In the poem, I was hoping to pose her first as independently chosen to be in community and second to be a listener as in the many portraits of Scholastica. Then, comes the drama, the wonder, the night of conversation that were witnessed and passed down to us.
Finally, I wanted to state the connection to why we, Oblates and Oblate directors, were reaffirming that this “sumptuous day” in the lives of Benedict and Scholastica was still in our DNA.

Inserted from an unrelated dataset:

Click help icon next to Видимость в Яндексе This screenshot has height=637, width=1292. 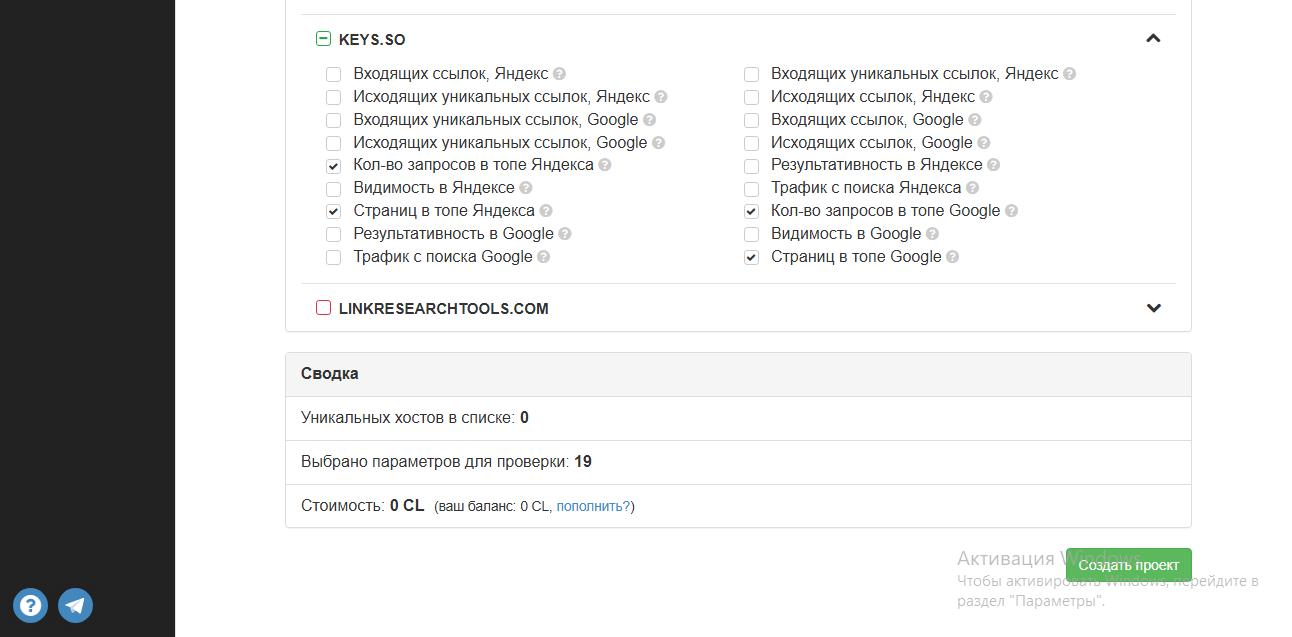526,188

We are still looking forward in love, knowing about the storms, indeed feeling the reluctance and insistence to go deeper into the night’s wisdom.
Dedicated at birth,
her force of new life
captured by God,
shared with her sisters.
Faithful to her twin
in his life’s journey,
in their earnest intimacy,
they met in holy conversation.
Freely sharing her tender wisdom:
she called forth nature’s fearsome, raw
strength to hold down anxious Benedict.
Her dove spirit,
her resolute caring,
profound listening,
alerted
her to this last chance
to be with
her best companion brother;
her tears held them
together –
said the witnesses.
Not just one person’s grief,
one garden hut in night’s dark womb,
one common table –
rather, a sumptuous complete day
of laying down guideposts
do we commemorate
today,
as we meet as oblates still
loving into the future.
Both “reluctance and resistance to go deeper into the night’s wisdom” — that is exactly it! And the “sumptuous, complete day of laying down guideposts” reminds me of Shavuot (Pentecost) for Jews: a night spent in Torah study, in commemoration of the night the Torah was received (with its 613 guidelines…), sumptuously eating cheesecake and blintzes. Not the same sort of holy conversation, but they are neighbors.